Fully Functional LLM App that is 100% free and without internet (step-by-step instructions)

Meta’s new opensource models, Llama 3.2, are all the rage. But have you started building with the models yet? If not, now’s the perfect time to dive in. With smaller sizes, faster token generation, and high accuracy, Llama 3.2 opens up new possibilities for building AI apps with RAG.

In this tutorial, we’ll show you how to build a simple yet powerful PDF Chat Assistant using Llama 3.2 and RAG. By the end, you’ll be able to upload PDFs, ask questions, and get highly accurate answers while your app is running locally, absolutely free and without internet.

🎁 $50 worth AI Bonus Content at the end!

What We’re Building

Our PDF Chat Assistant uses Llama 3.2 with RAG to analyze the content of a PDF document and answer questions based on it. This assistant will:

  • Use Streamlit for an easy-to-use interface

  • Combine RAG with the power of Llama 3.2

  • Use Embedchain framework for RAG functionality

  • Use ChromaDB for vector storage of PDF content

Prerequisites

Before we begin, make sure you have:

  1. Python installed on your machine (version 3.7 or higher is recommended)

  2. Basic familiarity with Python programming

  3. A code editor of your choice (we recommend VSCode or PyCharm for their excellent Python support)

Step-by-Step Instructions

Step 1: Setting Up the Environment

First, let's get our development environment ready:

  1. Clone the GitHub repository:

git clone https://github.com/Shubhamsaboo/awesome-llm-apps.git
  1. Go to the chat_with_pdf folder:

cd chat_with_pdf
pip install -r requirements.txt

Step 2: Creating the Streamlit App

Now that the environment is set, let’s create our Streamlit app. Create a new file chat_pdf.py and add the following code:

  • Import Required Libraries: At the top of your file, add

import os
import tempfile
import streamlit as st
from embedchain import App
import base64
from streamlit_chat import message
  • Configure the App: For this application, we will use Llama-3.2 using Ollama. You can choose from OpenAI, Anthropic, or any other LLM

    Select the vector database as the opensource ChromaDB (you are free to choose any other vector database of your choice)
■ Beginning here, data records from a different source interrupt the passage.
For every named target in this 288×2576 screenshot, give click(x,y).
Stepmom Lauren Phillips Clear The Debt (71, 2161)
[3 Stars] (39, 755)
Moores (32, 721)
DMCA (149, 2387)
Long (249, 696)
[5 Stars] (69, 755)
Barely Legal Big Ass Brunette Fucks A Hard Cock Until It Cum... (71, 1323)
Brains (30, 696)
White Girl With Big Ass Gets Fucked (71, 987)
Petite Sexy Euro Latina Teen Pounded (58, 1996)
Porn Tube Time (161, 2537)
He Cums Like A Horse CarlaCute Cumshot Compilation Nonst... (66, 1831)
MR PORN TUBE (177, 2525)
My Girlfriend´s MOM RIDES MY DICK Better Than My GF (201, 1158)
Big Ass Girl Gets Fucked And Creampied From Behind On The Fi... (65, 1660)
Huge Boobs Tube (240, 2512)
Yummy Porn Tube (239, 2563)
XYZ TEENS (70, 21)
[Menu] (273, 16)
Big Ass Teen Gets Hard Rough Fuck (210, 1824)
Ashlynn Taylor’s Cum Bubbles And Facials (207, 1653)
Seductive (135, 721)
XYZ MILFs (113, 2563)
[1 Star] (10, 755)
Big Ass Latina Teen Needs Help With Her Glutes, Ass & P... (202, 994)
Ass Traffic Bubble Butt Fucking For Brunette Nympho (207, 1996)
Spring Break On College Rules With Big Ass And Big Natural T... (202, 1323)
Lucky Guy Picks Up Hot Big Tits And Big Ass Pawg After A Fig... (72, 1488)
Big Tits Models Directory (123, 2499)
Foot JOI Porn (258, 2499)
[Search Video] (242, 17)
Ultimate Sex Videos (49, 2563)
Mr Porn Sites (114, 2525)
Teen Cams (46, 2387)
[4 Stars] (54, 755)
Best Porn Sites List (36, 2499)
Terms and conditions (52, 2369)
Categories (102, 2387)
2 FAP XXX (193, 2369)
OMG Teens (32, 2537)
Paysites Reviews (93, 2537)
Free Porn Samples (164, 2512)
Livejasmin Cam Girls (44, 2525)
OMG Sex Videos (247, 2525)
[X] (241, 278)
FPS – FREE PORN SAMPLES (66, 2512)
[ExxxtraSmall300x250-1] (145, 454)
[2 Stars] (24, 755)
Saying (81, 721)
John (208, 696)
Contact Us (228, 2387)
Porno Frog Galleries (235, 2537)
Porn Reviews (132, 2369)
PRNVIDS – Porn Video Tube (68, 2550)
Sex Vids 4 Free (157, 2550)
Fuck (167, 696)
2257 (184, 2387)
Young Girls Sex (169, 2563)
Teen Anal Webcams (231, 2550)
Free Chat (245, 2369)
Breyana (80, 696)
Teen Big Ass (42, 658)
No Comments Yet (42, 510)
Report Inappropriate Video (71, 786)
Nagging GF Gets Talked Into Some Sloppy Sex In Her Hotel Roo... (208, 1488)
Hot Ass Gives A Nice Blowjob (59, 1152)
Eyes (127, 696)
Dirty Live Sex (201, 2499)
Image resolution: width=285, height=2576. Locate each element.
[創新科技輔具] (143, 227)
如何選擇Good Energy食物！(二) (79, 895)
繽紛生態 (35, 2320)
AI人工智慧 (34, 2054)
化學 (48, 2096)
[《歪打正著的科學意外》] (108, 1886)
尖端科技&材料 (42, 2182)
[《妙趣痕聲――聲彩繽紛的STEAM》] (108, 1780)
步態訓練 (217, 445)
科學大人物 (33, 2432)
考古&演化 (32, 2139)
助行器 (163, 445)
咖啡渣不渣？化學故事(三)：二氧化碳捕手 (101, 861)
def embedchain_bot(db_path):
    return App.from_config(
        config={
            "llm": {"provider": "ollama", "config": {"model": "llama3.2:latest", "max_tokens": 250, "temperature": 0.5, "stream": True, "base_url": 'http://localhost:11434'}},
            "vectordb": {"provider": "chroma", "config": {"dir": db_path}},
            "embedder": {"provider": "ollama", "config": {"model": "llama3.2:latest", "base_url": 'http://localhost:11434'}},
        }
    )
  • Handling PDF Upload and Display: Add a function to display PDFs in the Streamlit app This allows users to preview uploaded PDFs

def display_pdf(file):
    base64_pdf = base64.b64encode(file.read()).decode('utf-8')
    pdf_display = f'<iframe src="data:application/pdf;base64,{base64_pdf}" width="100%" height="400" type="application/pdf"></iframe>'
    st.markdown(pdf_display, unsafe_allow_html=True)
  • Set Up the Streamlit App: Streamlit lets you create user interface with just python code, for this app we will:
    • Add a title to the app using 'st.title()'
    • Add a description for the app using 'st.caption()'

st.title("Chat with PDF using Llama 3.2")
st.caption("This app allows you to chat with a PDF using Llama 3.2 running locally with Ollama!")
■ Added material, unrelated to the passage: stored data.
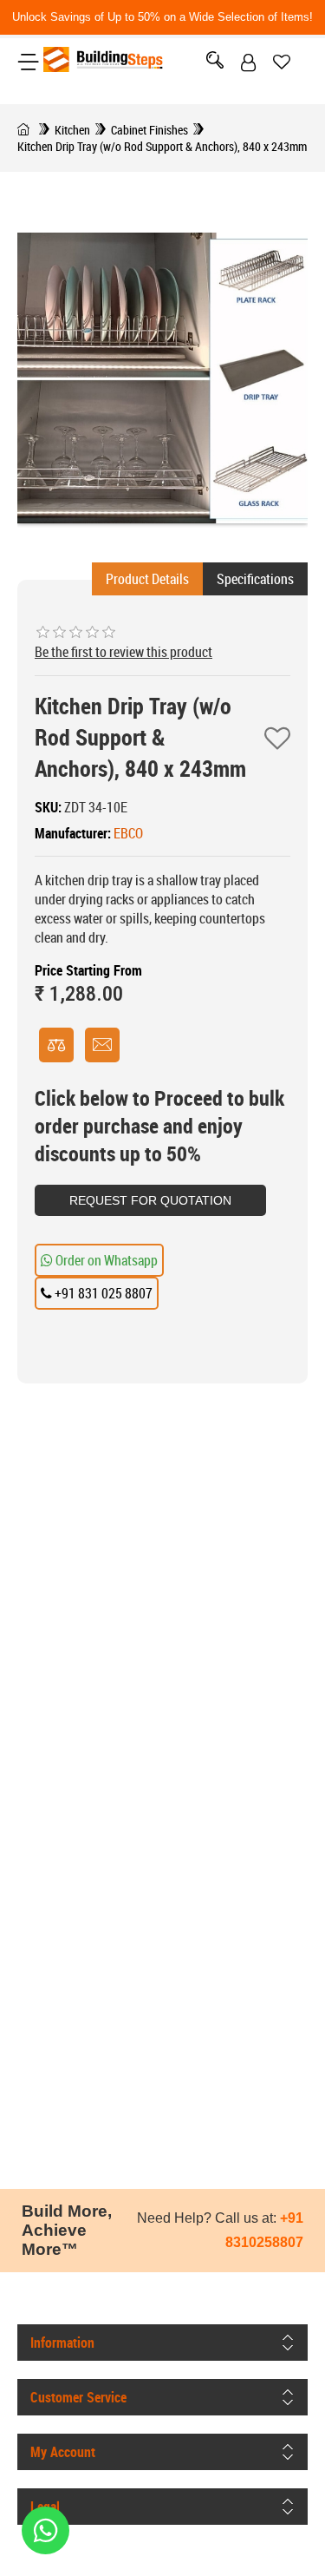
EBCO (128, 833)
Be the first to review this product (123, 651)
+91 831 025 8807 (102, 1293)
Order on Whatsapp (105, 1260)
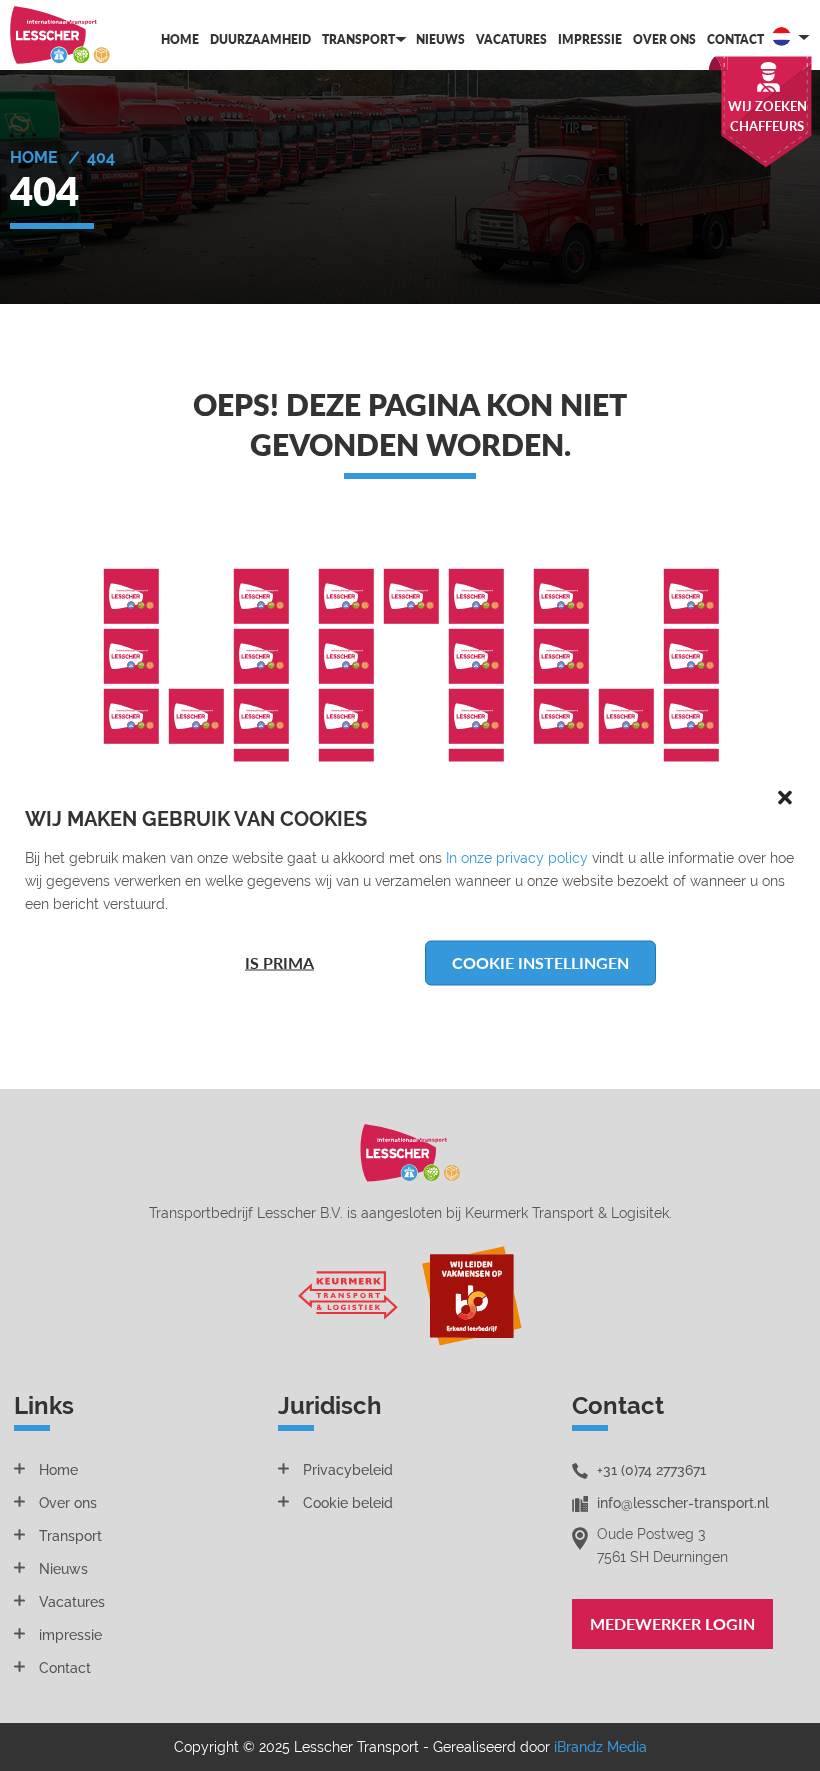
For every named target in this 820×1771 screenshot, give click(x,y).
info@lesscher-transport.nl (683, 1503)
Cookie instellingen (540, 962)
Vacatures (511, 39)
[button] (785, 796)
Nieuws (440, 39)
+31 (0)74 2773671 (651, 1470)
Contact (735, 39)
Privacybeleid (348, 1470)
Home (180, 39)
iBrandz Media (600, 1747)
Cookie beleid (348, 1503)
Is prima (279, 962)
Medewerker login (672, 1623)
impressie (70, 1635)
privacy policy (542, 857)
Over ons (664, 39)
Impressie (590, 39)
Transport (358, 39)
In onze (471, 857)
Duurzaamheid (260, 39)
db_path = tempfile.mkdtemp()

if 'app' not in st.session_state:
    st.session_state.app = embedchain_bot(db_path)
if 'messages' not in st.session_state:
    st.session_state.messages = []
  • Create a sidebar for PDF upload and preview: Users can upload and preview PDFs here

with st.sidebar:
    st.header("PDF Upload")
    pdf_file = st.file_uploader("Upload a PDF file", type="pdf")

    if pdf_file:
        st.subheader("PDF Preview")
        display_pdf(pdf_file)
  • Adding the PDF to the Knowledge Base: When a PDF is uploaded, the content is processed and added to ChromaDB for retrieval

        if st.button("Add to Knowledge Base"):
            with st.spinner("Adding PDF to knowledge base..."):
                with tempfile.NamedTemporaryFile(delete=False, suffix=".pdf") as f:
                    f.write(pdf_file.getvalue())
                    st.session_state.app.add(f.name, data_type="pdf_file")
                os.remove(f.name)
            st.success(f"Added {pdf_file.name} to knowledge base!")
  • Chat Interface: Create a chat interface to allow users to ask questions about the PDF

for i, msg in enumerate(st.session_state.messages):
    message(msg["content"], is_user=msg["role"] == "user", key=str(i))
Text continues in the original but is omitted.